On 12th May, the Rt Revd Nick Baines, Bishop of Leeds, received a written answer from Baroness Sugg on debt incurred because of COVID-19.
The Lord Bishop of Leeds: HL3474 To ask Her Majesty’s Government what assessment they have made of the letter published in the Financial Times on 14 April, and signed by 18 African and European leaders, which called for an immediate moratorium on all bilateral and multilateral debt payments, both public and private, until the COVID-19 pandemic has passed; and what plans they have, if any, to support that request.
Baroness Sugg: The UK Government is deeply concerned about the impacts of the COVID-19 pandemic on the public finances of low-income developing countries. During 2020, developing countries were projected to spend around $36 billion on servicing external debts to bilateral, multilateral and private sector creditors. In this time of crisis, it is vital that creditors work together to ensure that servicing debts does not prevent countries protecting their citizens and economies.

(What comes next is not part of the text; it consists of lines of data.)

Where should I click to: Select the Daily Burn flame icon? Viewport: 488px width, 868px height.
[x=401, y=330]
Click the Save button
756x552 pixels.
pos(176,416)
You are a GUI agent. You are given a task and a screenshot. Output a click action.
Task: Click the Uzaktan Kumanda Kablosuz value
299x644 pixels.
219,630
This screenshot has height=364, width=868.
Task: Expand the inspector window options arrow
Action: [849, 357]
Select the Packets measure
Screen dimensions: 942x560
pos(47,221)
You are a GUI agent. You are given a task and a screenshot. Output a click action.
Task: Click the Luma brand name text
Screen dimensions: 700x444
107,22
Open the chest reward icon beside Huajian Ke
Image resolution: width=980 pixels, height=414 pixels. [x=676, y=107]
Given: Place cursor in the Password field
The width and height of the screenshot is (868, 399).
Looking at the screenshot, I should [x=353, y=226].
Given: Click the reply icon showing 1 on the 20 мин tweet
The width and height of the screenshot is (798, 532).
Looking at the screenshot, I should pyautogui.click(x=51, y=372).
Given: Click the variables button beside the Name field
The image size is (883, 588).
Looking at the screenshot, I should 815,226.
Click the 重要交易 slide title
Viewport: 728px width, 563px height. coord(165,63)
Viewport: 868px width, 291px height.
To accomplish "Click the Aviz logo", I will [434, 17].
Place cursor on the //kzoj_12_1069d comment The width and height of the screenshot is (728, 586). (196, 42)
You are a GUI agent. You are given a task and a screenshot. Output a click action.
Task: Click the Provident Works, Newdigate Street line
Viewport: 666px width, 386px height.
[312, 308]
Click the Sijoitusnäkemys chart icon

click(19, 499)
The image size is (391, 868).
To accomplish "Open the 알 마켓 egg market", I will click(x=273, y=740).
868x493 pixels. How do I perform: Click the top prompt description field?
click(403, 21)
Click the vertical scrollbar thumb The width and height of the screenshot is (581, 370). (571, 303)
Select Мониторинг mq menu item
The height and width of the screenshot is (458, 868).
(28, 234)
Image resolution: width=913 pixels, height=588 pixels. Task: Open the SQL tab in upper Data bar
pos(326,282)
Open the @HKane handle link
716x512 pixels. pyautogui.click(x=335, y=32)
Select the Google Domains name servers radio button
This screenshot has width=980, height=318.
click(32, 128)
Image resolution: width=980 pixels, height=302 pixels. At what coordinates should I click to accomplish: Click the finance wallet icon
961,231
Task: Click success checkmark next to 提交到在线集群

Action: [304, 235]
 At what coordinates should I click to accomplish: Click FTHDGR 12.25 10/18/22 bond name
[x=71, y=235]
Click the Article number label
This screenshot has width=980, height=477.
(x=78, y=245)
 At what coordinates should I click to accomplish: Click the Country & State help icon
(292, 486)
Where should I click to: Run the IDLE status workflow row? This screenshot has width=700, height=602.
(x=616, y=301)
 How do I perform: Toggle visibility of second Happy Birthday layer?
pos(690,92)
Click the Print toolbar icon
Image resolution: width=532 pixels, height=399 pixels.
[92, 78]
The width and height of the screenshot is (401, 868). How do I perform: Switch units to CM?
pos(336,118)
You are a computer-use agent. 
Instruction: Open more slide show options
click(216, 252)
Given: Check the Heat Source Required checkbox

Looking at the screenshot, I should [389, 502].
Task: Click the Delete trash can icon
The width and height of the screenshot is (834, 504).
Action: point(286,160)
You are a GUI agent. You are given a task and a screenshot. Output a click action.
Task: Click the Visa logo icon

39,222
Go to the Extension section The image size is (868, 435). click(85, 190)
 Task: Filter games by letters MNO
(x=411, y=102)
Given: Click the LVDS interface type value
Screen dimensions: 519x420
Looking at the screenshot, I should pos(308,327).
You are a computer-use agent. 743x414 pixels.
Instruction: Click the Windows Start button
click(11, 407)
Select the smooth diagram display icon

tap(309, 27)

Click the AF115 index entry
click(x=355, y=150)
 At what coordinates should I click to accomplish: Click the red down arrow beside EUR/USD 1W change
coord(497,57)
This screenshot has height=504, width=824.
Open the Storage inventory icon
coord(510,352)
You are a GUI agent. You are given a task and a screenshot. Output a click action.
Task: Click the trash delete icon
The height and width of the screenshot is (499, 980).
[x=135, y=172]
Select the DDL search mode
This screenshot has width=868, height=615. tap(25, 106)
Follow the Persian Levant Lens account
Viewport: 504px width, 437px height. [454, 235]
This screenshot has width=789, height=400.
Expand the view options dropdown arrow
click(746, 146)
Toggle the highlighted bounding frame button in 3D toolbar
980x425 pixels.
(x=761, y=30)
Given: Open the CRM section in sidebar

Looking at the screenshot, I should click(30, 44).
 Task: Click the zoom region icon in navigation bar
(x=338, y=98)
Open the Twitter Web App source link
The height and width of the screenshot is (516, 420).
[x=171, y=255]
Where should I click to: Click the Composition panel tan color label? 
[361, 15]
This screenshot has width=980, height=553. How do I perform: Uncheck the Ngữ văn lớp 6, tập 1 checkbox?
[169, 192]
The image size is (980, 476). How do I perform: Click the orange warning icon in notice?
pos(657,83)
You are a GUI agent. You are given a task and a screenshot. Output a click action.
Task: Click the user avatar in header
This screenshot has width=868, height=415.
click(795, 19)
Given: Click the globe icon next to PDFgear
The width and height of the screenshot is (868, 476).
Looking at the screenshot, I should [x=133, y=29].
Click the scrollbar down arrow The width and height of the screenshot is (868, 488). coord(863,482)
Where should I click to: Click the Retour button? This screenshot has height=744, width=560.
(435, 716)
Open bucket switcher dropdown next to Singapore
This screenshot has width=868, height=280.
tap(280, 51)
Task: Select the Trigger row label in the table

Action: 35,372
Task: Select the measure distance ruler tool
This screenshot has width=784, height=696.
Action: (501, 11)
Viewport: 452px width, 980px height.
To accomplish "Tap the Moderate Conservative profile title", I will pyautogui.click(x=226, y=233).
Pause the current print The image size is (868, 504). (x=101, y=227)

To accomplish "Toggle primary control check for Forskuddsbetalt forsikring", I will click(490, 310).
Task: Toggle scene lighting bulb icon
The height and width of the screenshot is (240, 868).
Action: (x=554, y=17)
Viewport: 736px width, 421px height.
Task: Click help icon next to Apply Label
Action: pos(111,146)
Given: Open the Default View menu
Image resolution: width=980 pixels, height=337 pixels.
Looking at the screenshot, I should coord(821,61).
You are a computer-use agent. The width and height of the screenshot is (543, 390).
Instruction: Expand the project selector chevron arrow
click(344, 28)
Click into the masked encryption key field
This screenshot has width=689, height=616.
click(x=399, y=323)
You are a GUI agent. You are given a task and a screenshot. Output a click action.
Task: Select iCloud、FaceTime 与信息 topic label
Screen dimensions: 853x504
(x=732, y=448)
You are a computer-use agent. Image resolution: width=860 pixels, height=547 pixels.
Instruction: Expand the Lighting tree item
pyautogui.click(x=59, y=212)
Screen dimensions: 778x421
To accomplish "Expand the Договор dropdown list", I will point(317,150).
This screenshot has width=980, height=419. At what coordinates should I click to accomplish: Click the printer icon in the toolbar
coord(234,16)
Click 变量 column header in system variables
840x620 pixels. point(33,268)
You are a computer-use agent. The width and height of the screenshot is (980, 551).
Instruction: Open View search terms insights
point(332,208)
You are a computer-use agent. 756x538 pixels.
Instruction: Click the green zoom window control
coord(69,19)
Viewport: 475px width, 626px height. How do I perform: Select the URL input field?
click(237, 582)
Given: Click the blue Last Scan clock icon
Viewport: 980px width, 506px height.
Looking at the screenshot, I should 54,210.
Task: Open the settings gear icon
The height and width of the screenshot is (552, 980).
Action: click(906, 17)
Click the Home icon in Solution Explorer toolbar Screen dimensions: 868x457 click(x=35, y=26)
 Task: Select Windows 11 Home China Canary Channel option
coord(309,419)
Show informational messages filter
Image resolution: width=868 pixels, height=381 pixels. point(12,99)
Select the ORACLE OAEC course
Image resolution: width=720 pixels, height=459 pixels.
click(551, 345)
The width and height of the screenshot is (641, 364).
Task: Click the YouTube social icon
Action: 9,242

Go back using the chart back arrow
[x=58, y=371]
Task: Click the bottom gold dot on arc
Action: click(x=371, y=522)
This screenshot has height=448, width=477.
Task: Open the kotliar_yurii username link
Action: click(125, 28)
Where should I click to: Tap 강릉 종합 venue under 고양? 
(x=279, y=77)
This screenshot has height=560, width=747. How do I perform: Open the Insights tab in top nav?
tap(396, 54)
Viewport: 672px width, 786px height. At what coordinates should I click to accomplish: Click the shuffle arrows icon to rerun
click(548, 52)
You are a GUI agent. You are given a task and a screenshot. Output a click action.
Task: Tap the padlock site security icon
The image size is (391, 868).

The UK, alongside the G20 and the Paris Club of official creditors, has committed to a temporary suspension of debt service repayments from the poorest countries. This official sector effort could provide up to $12 billion of additional fiscal space for eligible countries until the end of the year, allowing their governments to redirect finances towards mitigating the health and economic impacts of COVID-19. This initiative provides time to assess what further assistance these countries may need.
The G20 has called for the private sector creditors to participate on comparable terms and has asked the Multilateral Development Banks to explore whether there are options for them to participate, while maintaining their current credit ratings and low cost of funding which are important for supporting their client countries.